# TASK DESCRIPTION
Please restate word for word all lines from the one containing "This screenshot has height=340, width=582." to the final line of the entries, and include no pictures.

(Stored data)
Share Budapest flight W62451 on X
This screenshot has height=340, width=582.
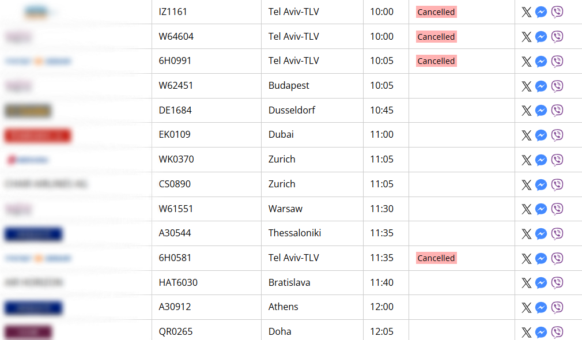point(526,86)
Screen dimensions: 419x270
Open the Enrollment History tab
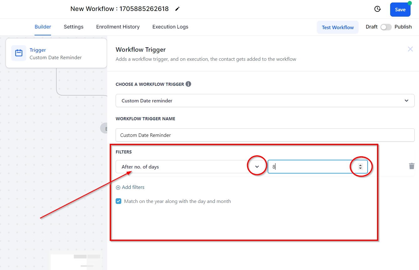pos(118,27)
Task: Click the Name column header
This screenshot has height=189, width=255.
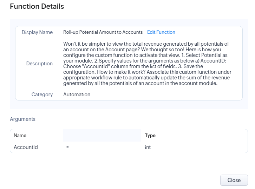Action: pos(20,135)
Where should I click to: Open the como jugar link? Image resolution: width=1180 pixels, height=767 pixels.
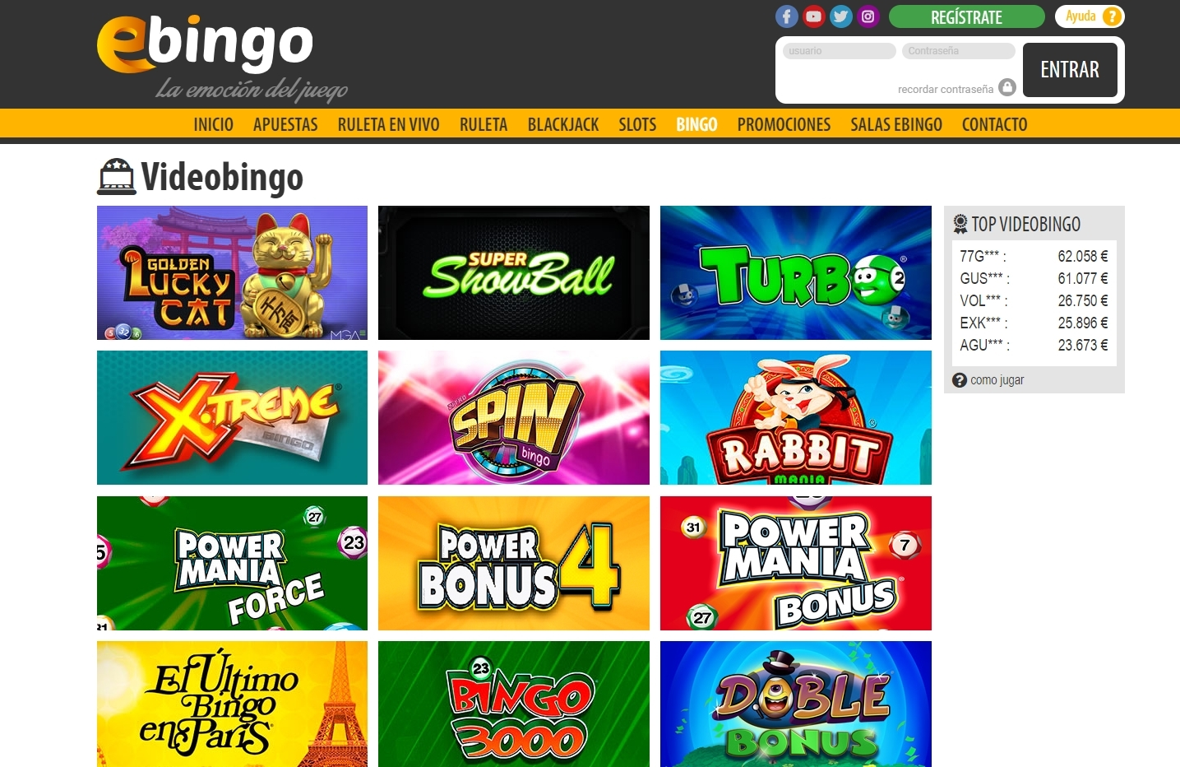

# RESPONSE FOR THIS EXERCISE
This screenshot has height=340, width=582.
point(526,86)
Screen dimensions: 419x270
Open the Enrollment History tab
pos(118,27)
Task: Click the Name column header
This screenshot has height=189, width=255.
Action: pos(20,135)
Where should I click to: Open the como jugar link? Image resolution: width=1180 pixels, height=767 pixels.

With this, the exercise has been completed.